Дверь домика с грохотом захлопнулась, теряя голубую краску. Маша бросилась к окну, волоча за собой безучастного Костю, брат отяжелел и почти не двигался. За окном с яблонь облетали лепестки, появились листья, которые желтели и опадали. Трава теряла цвет, земля трескалась. Яблоки остались висеть на голых ветвях. Теперь сад походил на видение в чёрных водах Истока.
– Во тьме ты ко мне пришла, – проревела пасть, – браслетик отчего-то потеряла, но мы и без него справимся. Доброй воле больше чудес подвластно, чем принуждению. По доброй воле согласие дашь.
– Ни за что! – Маша встала перед Костей, готовая кинуться на ведьму с кулаками. – Мы уходим!
– Выслушай, – спокойно произнесло то, что сидело в ведьме, и проросшие из пола корни яблонь обхватили Машины ноги. Сзади раздался глухой стук.
– Костя! – Маша попыталась обернуться, корни быстро росли и цеплялись за её спину.
Костя упал на пол кроликом.
– Одного ты увела у меня, взамен будет этот. – В кошмарном рту сверкнули зубы.
С печки посыпалась плитка, на столе треснули тарелки. Из углов дома выползли желтоглазые тени. Кролики выстроились в ряд у ног неподвижной ведьмы и друг за другом стали прыгать в распахнутую пасть.
Маша застонала, корни тянулись к шее, сжимали грудь.

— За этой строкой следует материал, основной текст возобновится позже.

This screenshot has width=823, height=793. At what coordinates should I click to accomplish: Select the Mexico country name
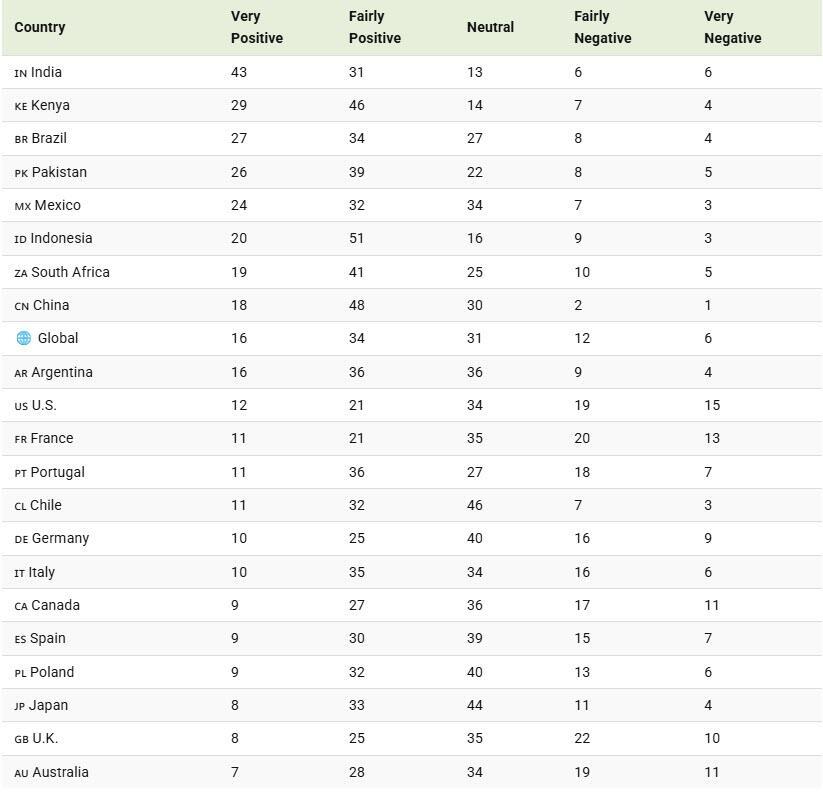pyautogui.click(x=57, y=205)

– Давно я хочу избавиться от надоевшего тела, – клацала пасть. – Старое, слабое, привязанное к детишкам. Не смогла она избавиться от вины и одиночества, всё заполняла пустоту внутри. А мою пустоту ничем не заполнить. Мало мне! Но ты, Машенька, юная и смелая, – смягчился утробный голос, – твои пути новые, нехоженые, твои мысли сильные. Выбирай, с умом выбирай. Ты видела брата своего в лабиринте Истока, видела его и сейчас. Первым он станет, если ты одна Перепутье покинешь. Вторым, если я никого отсюда не выпущу. Ну а таким, – кролик Костя оказался в колыбели, вновь обратившись в младенца, – если ты нас троих через границу проведёшь. Два мира в твоей власти окажутся. Я готова тебя одну отпустить, но какой тебе толк? Родители о сыночке не вспомнят, а ты о брате никогда не забудешь. Я могу навеки заточить вас на Перепутье, но какой толк мне? Тело это истлеет, и придётся сызнова блуждать под серым небом в поисках подходящего пристанища.